● PROBLEM STATEMENT
Every record below should be repeated exactly, with the pictures left out.

-- EXTRACTED RECORDS follows --

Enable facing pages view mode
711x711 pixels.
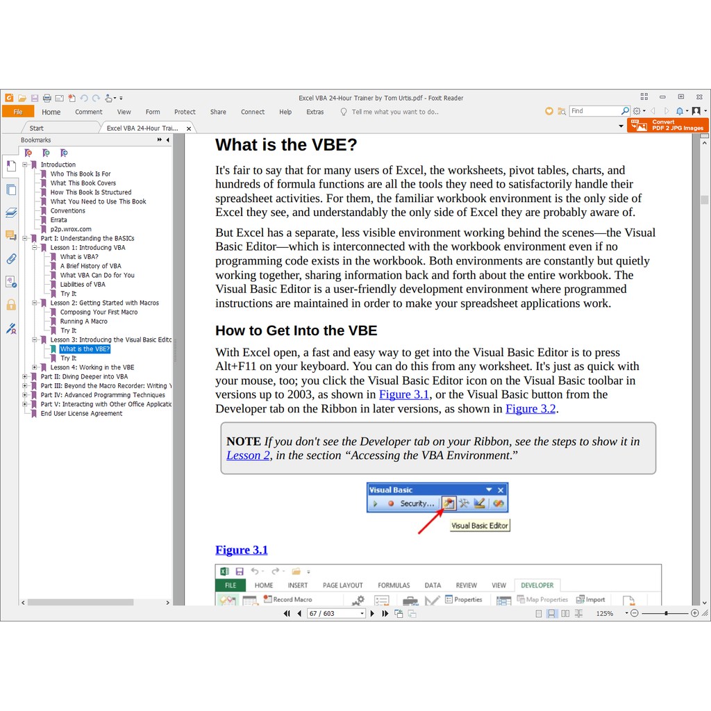pos(565,614)
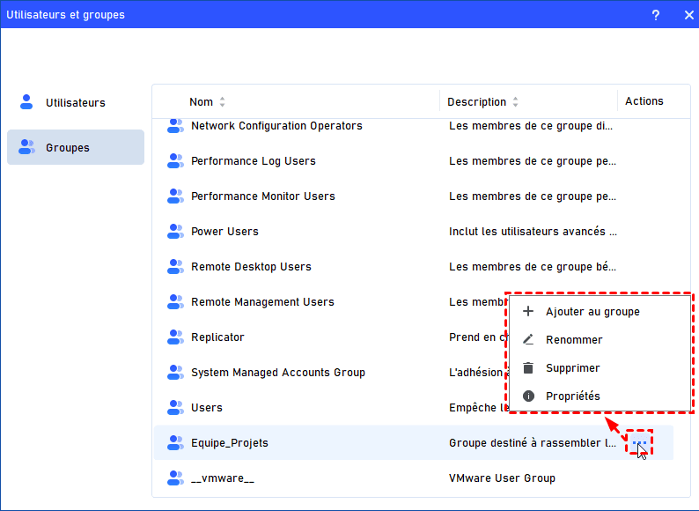Choose Renommer from the context menu
The height and width of the screenshot is (511, 699).
click(x=574, y=339)
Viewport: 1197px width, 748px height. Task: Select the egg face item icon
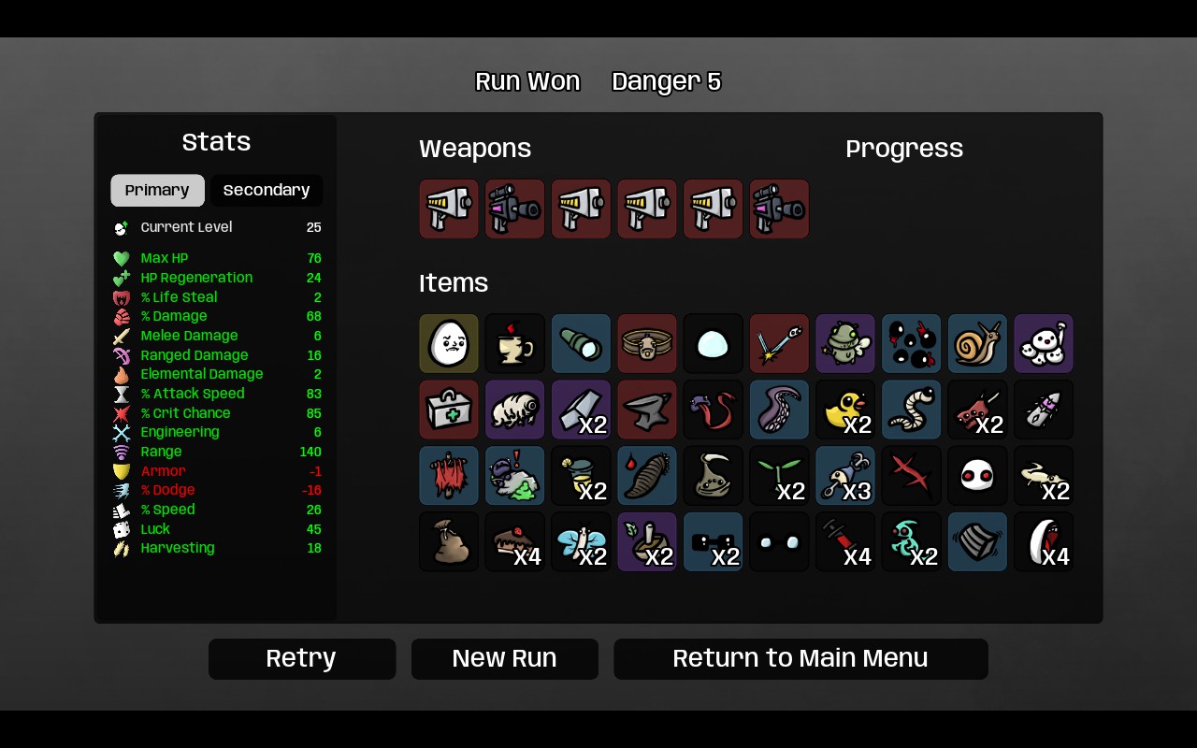point(449,343)
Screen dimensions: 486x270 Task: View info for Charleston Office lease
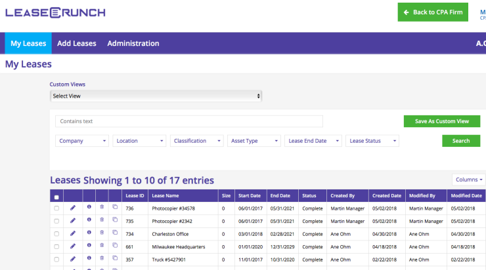89,234
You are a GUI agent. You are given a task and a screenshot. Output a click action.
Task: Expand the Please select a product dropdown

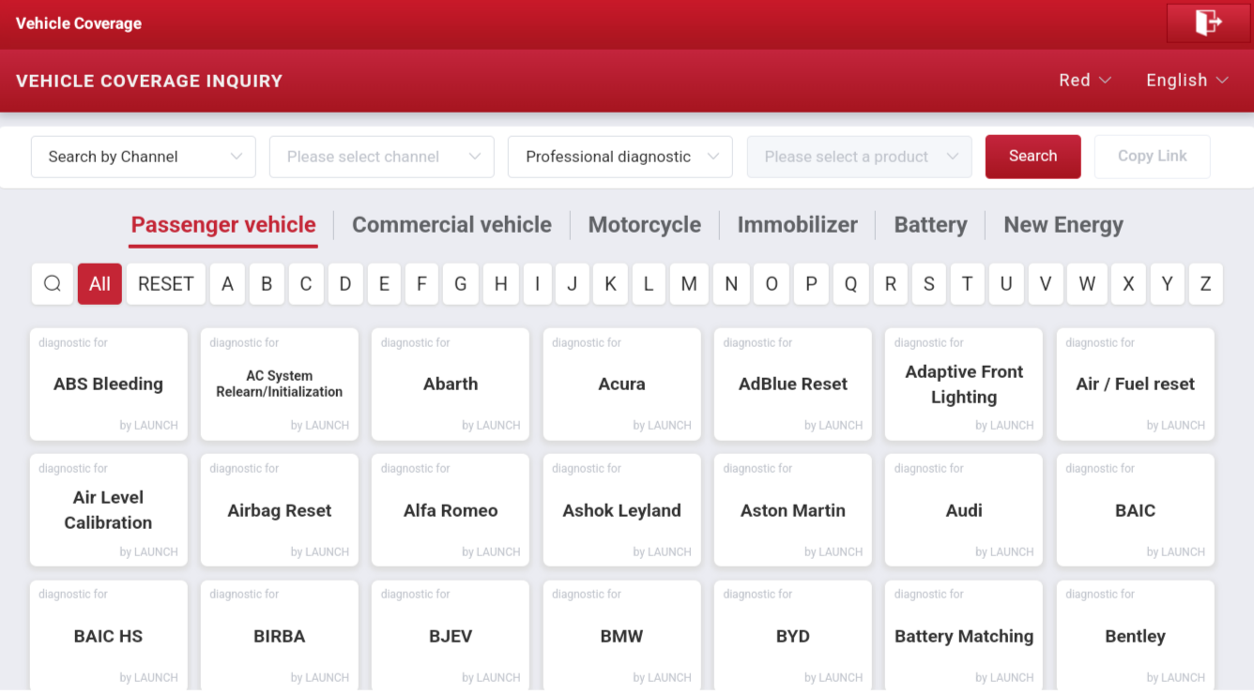[x=859, y=157]
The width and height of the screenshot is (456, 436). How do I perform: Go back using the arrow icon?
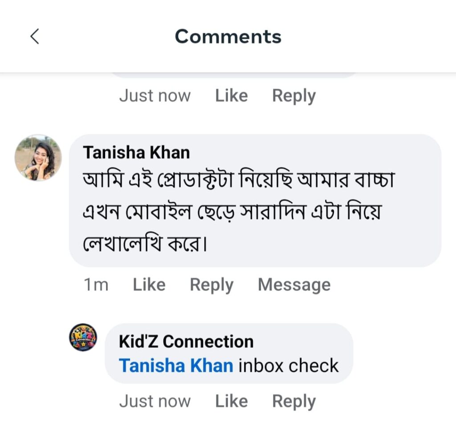35,37
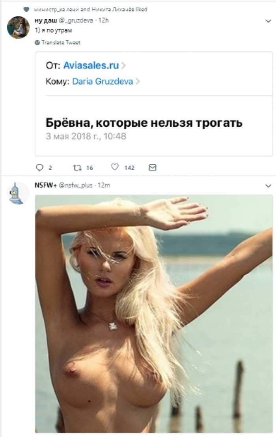This screenshot has width=276, height=437.
Task: Click the liked-by heart icon at top
Action: 26,9
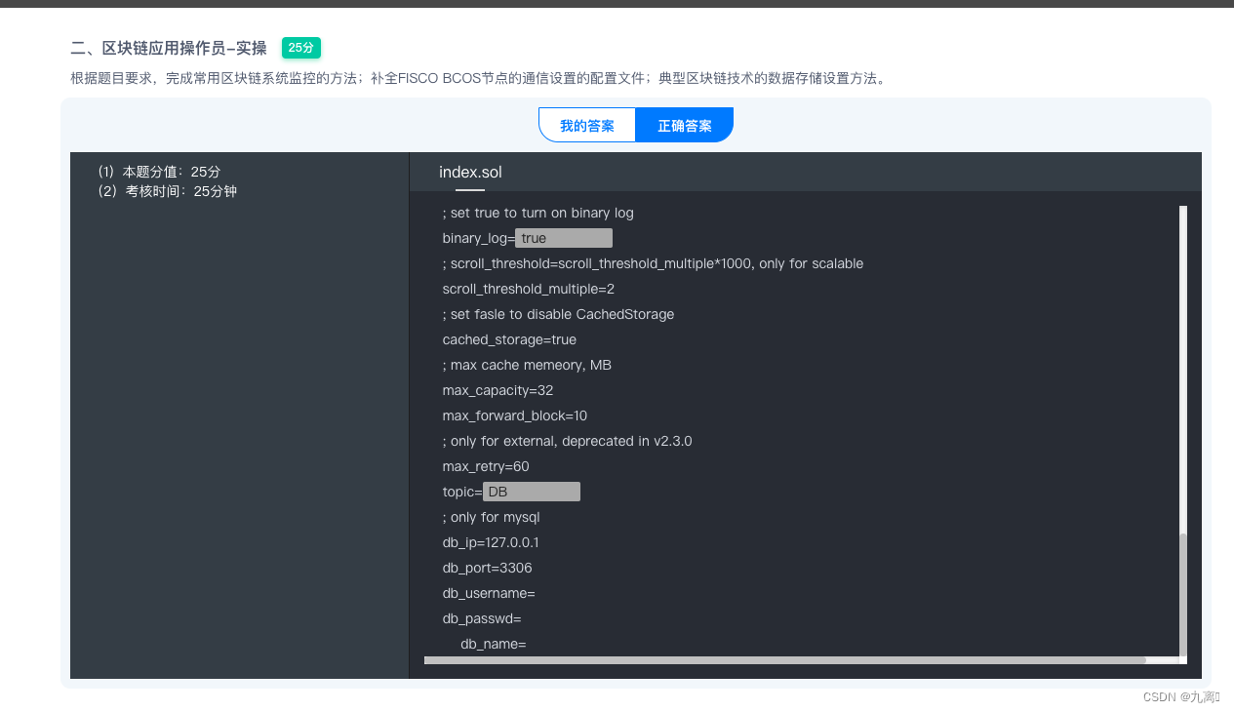Image resolution: width=1234 pixels, height=712 pixels.
Task: Click the db_port=3306 line
Action: click(485, 568)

-- EXTRACTED RECORDS concluded --

● EXERCISE RESPONSE
Enable facing pages view mode
711x711 pixels.
pos(565,614)
Choose Renommer from the context menu
The height and width of the screenshot is (511, 699).
click(x=574, y=339)
Viewport: 1197px width, 748px height. Task: Select the egg face item icon
point(449,343)
Screen dimensions: 486x270 Task: View info for Charleston Office lease
89,234
You are a GUI agent. You are given a task and a screenshot. Output a click action.
Task: Expand the Please select a product dropdown

[x=859, y=157]
The width and height of the screenshot is (456, 436). How do I perform: Go back using the arrow icon?
35,37
This screenshot has width=276, height=437.
Task: Click the liked-by heart icon at top
Action: 26,9
Image resolution: width=1234 pixels, height=712 pixels.
Task: Click the db_port=3306 line
Action: click(485, 568)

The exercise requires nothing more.